■ SUPPLIED MATERIAL ■
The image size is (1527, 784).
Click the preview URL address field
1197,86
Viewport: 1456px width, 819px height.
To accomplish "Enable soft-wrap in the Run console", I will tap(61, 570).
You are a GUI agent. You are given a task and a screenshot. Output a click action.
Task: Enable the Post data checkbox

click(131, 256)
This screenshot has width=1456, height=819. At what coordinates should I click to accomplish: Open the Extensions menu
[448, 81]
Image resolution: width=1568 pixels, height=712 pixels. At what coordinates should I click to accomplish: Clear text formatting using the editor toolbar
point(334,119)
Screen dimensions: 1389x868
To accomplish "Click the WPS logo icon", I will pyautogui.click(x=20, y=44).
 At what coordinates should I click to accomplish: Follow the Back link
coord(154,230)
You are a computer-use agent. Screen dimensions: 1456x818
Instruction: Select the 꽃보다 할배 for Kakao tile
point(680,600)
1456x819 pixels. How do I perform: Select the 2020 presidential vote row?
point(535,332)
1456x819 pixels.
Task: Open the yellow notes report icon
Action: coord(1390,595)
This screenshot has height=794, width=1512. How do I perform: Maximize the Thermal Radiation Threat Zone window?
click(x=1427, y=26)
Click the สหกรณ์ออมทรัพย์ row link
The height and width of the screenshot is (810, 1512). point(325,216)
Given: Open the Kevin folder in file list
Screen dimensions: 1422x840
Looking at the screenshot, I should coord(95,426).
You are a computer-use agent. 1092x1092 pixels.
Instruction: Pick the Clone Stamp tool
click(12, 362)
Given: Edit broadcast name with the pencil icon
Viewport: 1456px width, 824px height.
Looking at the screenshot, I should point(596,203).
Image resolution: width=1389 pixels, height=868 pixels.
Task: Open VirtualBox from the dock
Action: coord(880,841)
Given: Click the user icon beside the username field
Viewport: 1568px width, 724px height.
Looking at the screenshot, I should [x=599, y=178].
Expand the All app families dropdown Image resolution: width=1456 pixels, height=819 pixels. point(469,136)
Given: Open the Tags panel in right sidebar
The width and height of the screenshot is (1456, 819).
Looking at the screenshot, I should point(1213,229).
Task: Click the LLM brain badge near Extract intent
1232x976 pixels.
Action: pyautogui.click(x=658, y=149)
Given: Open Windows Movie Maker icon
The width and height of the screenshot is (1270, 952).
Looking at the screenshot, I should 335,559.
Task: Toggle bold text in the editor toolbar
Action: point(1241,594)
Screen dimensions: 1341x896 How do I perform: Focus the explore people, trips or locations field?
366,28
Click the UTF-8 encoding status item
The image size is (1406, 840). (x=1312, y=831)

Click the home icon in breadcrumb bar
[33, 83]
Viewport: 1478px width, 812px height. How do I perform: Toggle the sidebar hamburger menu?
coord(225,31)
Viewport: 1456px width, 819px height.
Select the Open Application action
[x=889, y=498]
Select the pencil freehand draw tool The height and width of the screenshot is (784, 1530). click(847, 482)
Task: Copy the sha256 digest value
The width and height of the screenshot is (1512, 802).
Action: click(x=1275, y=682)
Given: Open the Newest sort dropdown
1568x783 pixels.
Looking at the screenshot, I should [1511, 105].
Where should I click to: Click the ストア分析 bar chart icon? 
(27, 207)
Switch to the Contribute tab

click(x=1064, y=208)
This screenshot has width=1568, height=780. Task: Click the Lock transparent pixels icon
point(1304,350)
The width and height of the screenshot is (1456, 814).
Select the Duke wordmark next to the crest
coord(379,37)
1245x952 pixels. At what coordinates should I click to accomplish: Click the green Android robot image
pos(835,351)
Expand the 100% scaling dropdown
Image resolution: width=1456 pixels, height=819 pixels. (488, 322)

■ EXERCISE REQUIREMENTS ■
Using the data above, reproduce exactly the lines from the line that contains "Viewport: 1568px width, 724px height." through the line that contains "Task: Click the LLM", including both.

■ WORKED SOLUTION ■
Viewport: 1568px width, 724px height.
Looking at the screenshot, I should [x=599, y=178].
Expand the All app families dropdown Image resolution: width=1456 pixels, height=819 pixels. point(469,136)
Given: Open the Tags panel in right sidebar
The width and height of the screenshot is (1456, 819).
Looking at the screenshot, I should point(1213,229).
Task: Click the LLM brain badge near Extract intent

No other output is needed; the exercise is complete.